Representatives from the hospital’s home care agency, and case managers from mental health facilities, post-acute facilities, and insurance companies also attend the rounds when appropriate. “Our team works closely with case managers from payers and other providers. It helps to meet people face to face when you are putting together a plan for transition,” Koppleman says.

When the staff determine that patients are at risk for readmission and they don’t qualify for home care, the hospital sends nurses from its home care agency into the home within 72 hours to go over the discharge plan, perform medication reconciliation, make sure the patient has a follow-up appointment with a primary care physician, and answer any questions or concerns. The readmission rate for this group of patients has decreased almost by half since the initiative began, Koppleman says.

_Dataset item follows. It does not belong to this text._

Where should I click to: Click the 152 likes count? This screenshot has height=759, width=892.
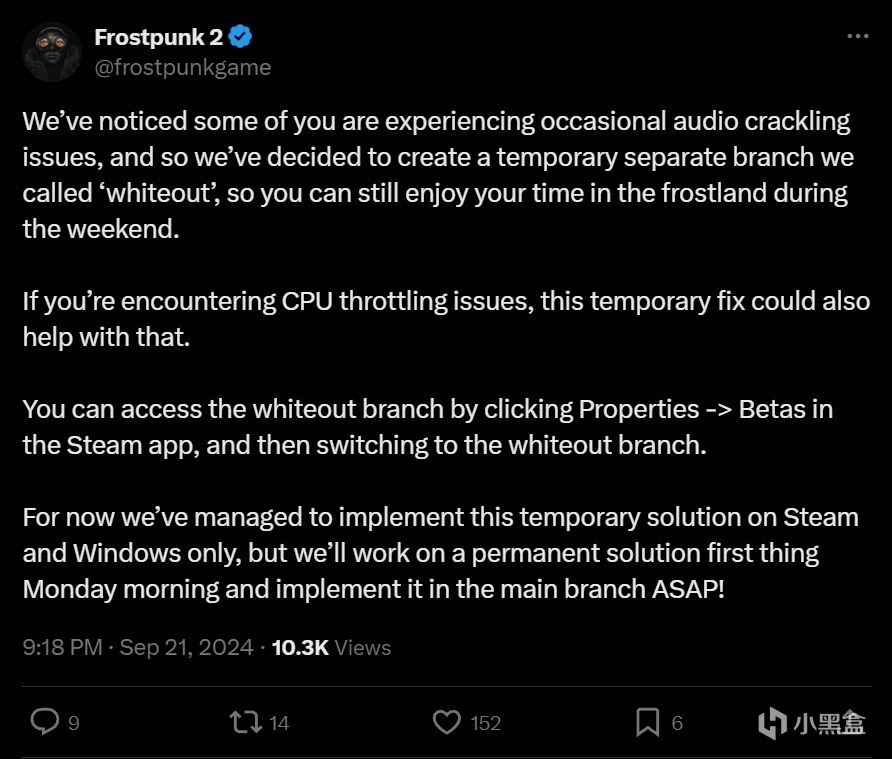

“All studies show that if patients have contact with a healthcare professional who goes over their discharge plan within 72 hours of discharge they have less risk of readmissions,” she adds.

The care coordination team tracks the patients on an electronic board that includes the expected length of stay, the probable discharge destination, what ancillary services have been ordered, and what the patient needs for discharge. When a patient is admitted, data are automatically transmitted from registration. The board is managed by the three core team members and other disciplines update the board as they complete their tasks.

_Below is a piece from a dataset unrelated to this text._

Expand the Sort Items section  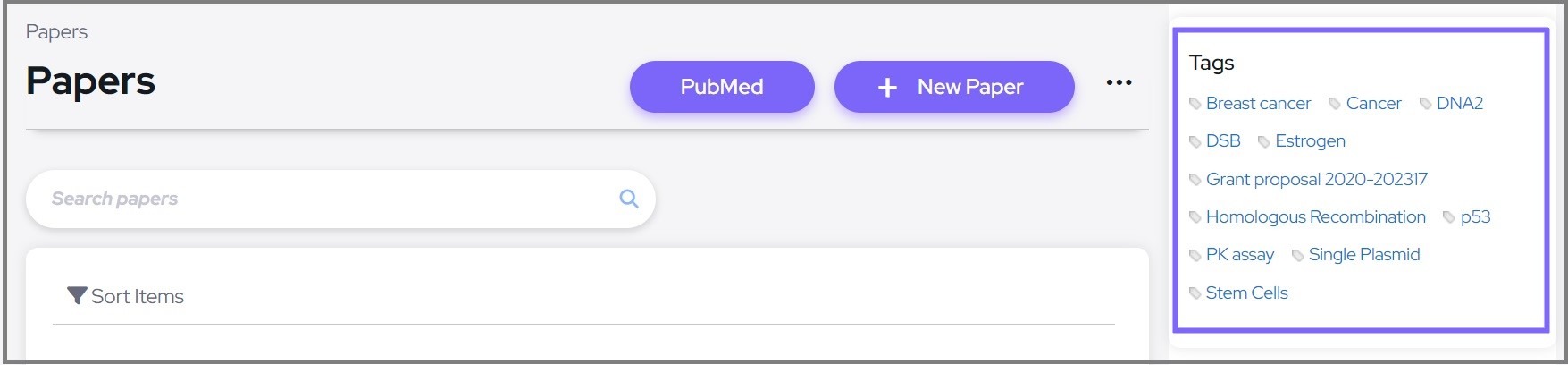pyautogui.click(x=138, y=296)
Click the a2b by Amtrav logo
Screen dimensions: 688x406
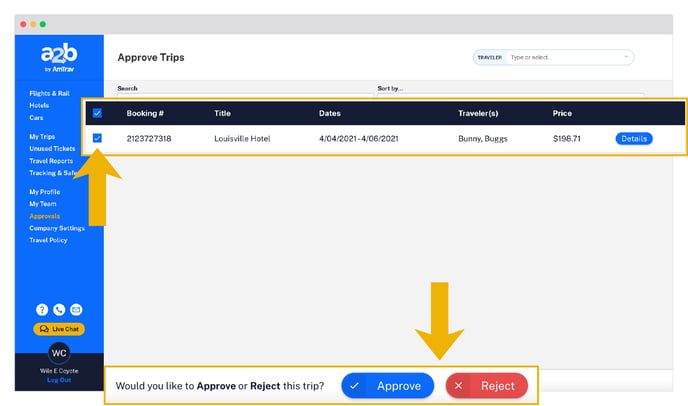coord(59,58)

The team uses an electronic transfer form, which it sends when patients are discharged to a post-acute facility. The RN care coordinator makes a follow-up phone call to make sure the receiving facility has all the information it needs.

When the hospital began focusing on readmissions in 2009, the teams on each unit received readmission data from their patients. “We gave each team their readmission rate, and the DRGs being readmitted and assigned them to look at the root causes for readmission and come up with ways to reduce them,” she says. Now, when patients are readmitted, the core care coordination team rounds on the day of admission, reviews the cause of the readmission and uses the information to put together a better discharge plan.

The hospital has partnered with extended care facilities and other agencies in the community on readmission reduction efforts. A dialysis center has a care coordinator who follows patients across the continuum and who comes into the hospital to work with dialysis patients and develop a discharge plan with the hospital team. The hospital has made its inpatient medical records available to the dialysis care coordinator to aid in the transitions. The Western Reserve Agency on the Aging has trained coaches on using the Care Transitions Intervention, developed at the University of Colorado, to facilitate transitions. The coaches are being integrated into the hospital’s interdisciplinary rounds when the patients are elderly.

“We are focusing more on the continuum of care and creating smoother transitions. By working with other providers and agencies in the community, we can improve patient care and keep people out of the hospital and the emergency department,” she says.